BSC's MarIA project wins the Archiletras de la Lengua award for innovation

15 July 2022

It is a massive artificial intelligence system, expert in understanding and writing in Spanish, created from the digital documentary heritage of the National Library of Spain.

The MarIA project, the language modeling system created at the Barcelona Supercomputing Center - Centro Nacional de Supercomputación (BSC-CNS) from the web archives of the National Library of Spain (BNE), and framed and funded by the Language Technologies Plan of the State Secretariat for Digitalization and Artificial Intelligence (SEDIA), has been awarded the Innovation Prize at the first edition of the Archiletras de la Lengua awards.

The annual Archiletras awards, organized by the publishing house Prensa y Servicios de la Lengua, recognize merits in the promotion, support, research and development of the Spanish language or any of the other languages in contact with Spanish in any of its territorial spheres.

The award was presented last Thursday at Casa América in Madrid, in a ceremony in which the BSC was represented by Marta Villegas, head of the project and leader of the BSC's Text Mining Unit, who received the award from Carme Artigas, Secretary of State for Digitalization and Artificial Intelligence.

"Receiving the Archiletras award makes us especially happy. It is an honor and a recognition to the team of enthusiastic professionals at the BSC who, in collaboration with the BNE and SEDIA, have worked to ensure that Spanish has sufficient and quality language resources," said Marta Villegas.

MarIA won in the jury's final vote over the other two finalists, the mobile application Dialectos del Español, designed to detect and predict general and characteristic features of all the dialects of the Spanish-speaking world, and Euskal Herriko Ahotsak (Voices of the Basque Country), a project that compiles and disseminates the Basque oral and dialectal cultural heritage.

MarIA places the Spanish language among the languages with massive open access models.

The MarIA project is a massive artificial intelligence system with expertise in understanding and writing in Spanish. Due to its volume and capabilities, it has placed the Spanish language among the group of languages with massive open access models, after English and Mandarin.

A language model is an artificial intelligence system formed by a deep neural network trained to acquire an understanding of the language, its lexicon and its mechanisms for expressing meaning and writing like a human.

These complex statistical models, which relate words in texts in a systematic and massive way, are able to "understand" not only abstract concepts, but also their context. With these models, developers of different applications can create tools for multiple uses, such as classifying documents or creating proofreaders or translation tools.

MarIA has been built from the BNE's digital documentary heritage, which crawls and archives Spanish-language websites, and has been trained with the BSC's MareNostrum 4 supercomputer. It is published openly so that application developers, companies, research groups and society in general can use it for an infinite number of purposes.

MarIA's latest advances are a milestone in the achievement of the objectives of the National Artificial Intelligence Strategy and the Recovery, Transformation and Resilience Plan, with which Spain aims to lead the world in the development of tools, technologies and applications for the projection and use of the Spanish language in the fields of application of AI.

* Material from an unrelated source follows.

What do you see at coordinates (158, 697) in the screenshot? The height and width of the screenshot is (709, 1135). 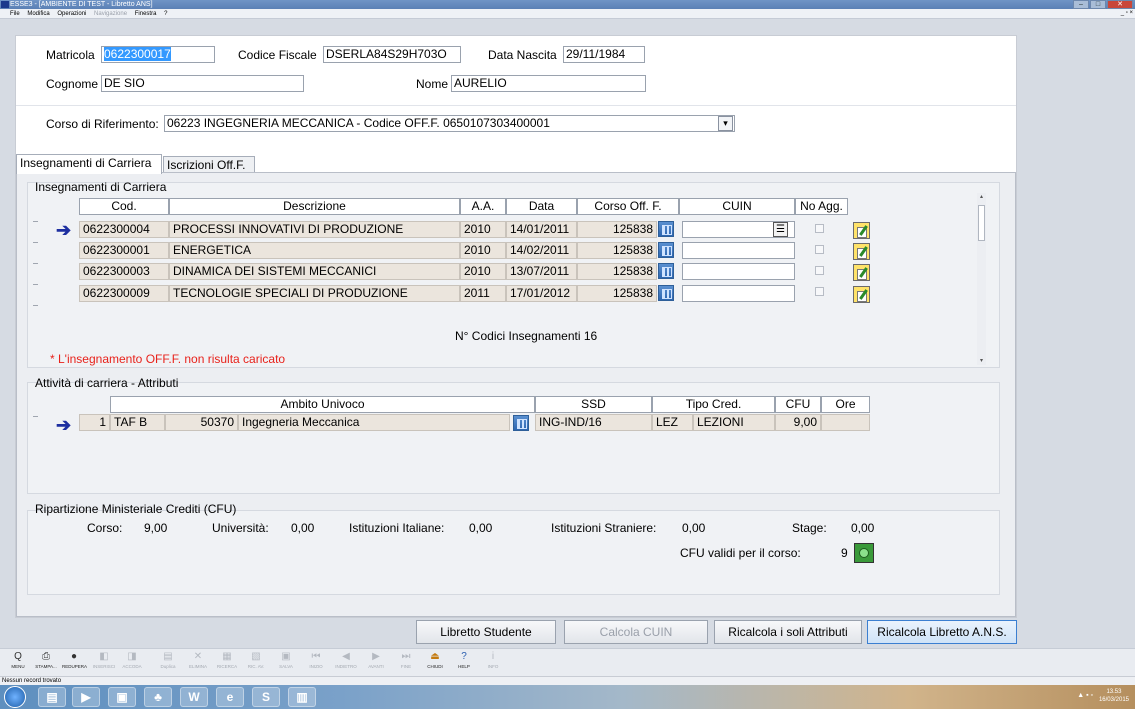 I see `game-task-icon: ♣` at bounding box center [158, 697].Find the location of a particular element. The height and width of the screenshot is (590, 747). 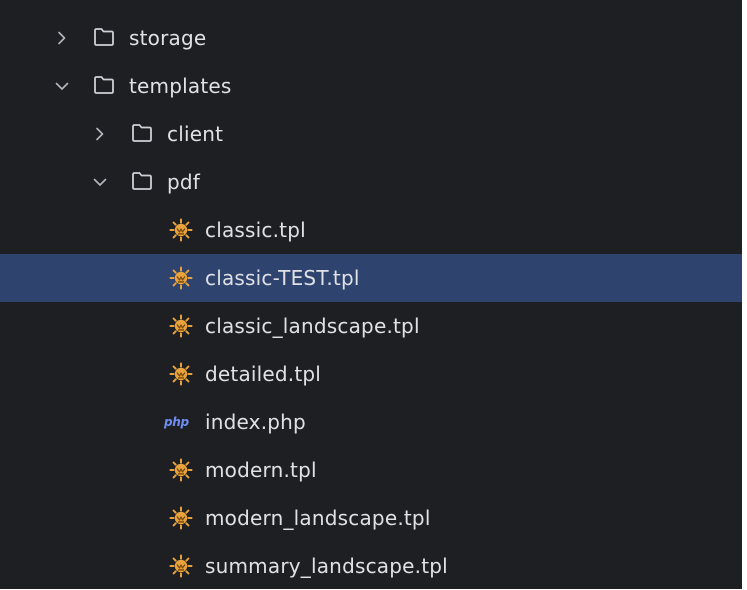

tree-item-storage: storage is located at coordinates (371, 38).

MarIA is also linked to the Strategic Project for the Recovery and Economic Transformation (PERTE) New Economy of the Language, proposed as an opportunity to take advantage of the potential of Spanish and the co-official languages as a factor for economic growth and international competitiveness in areas such as artificial intelligence, translation, learning, cultural dissemination, audiovisual production, research and science.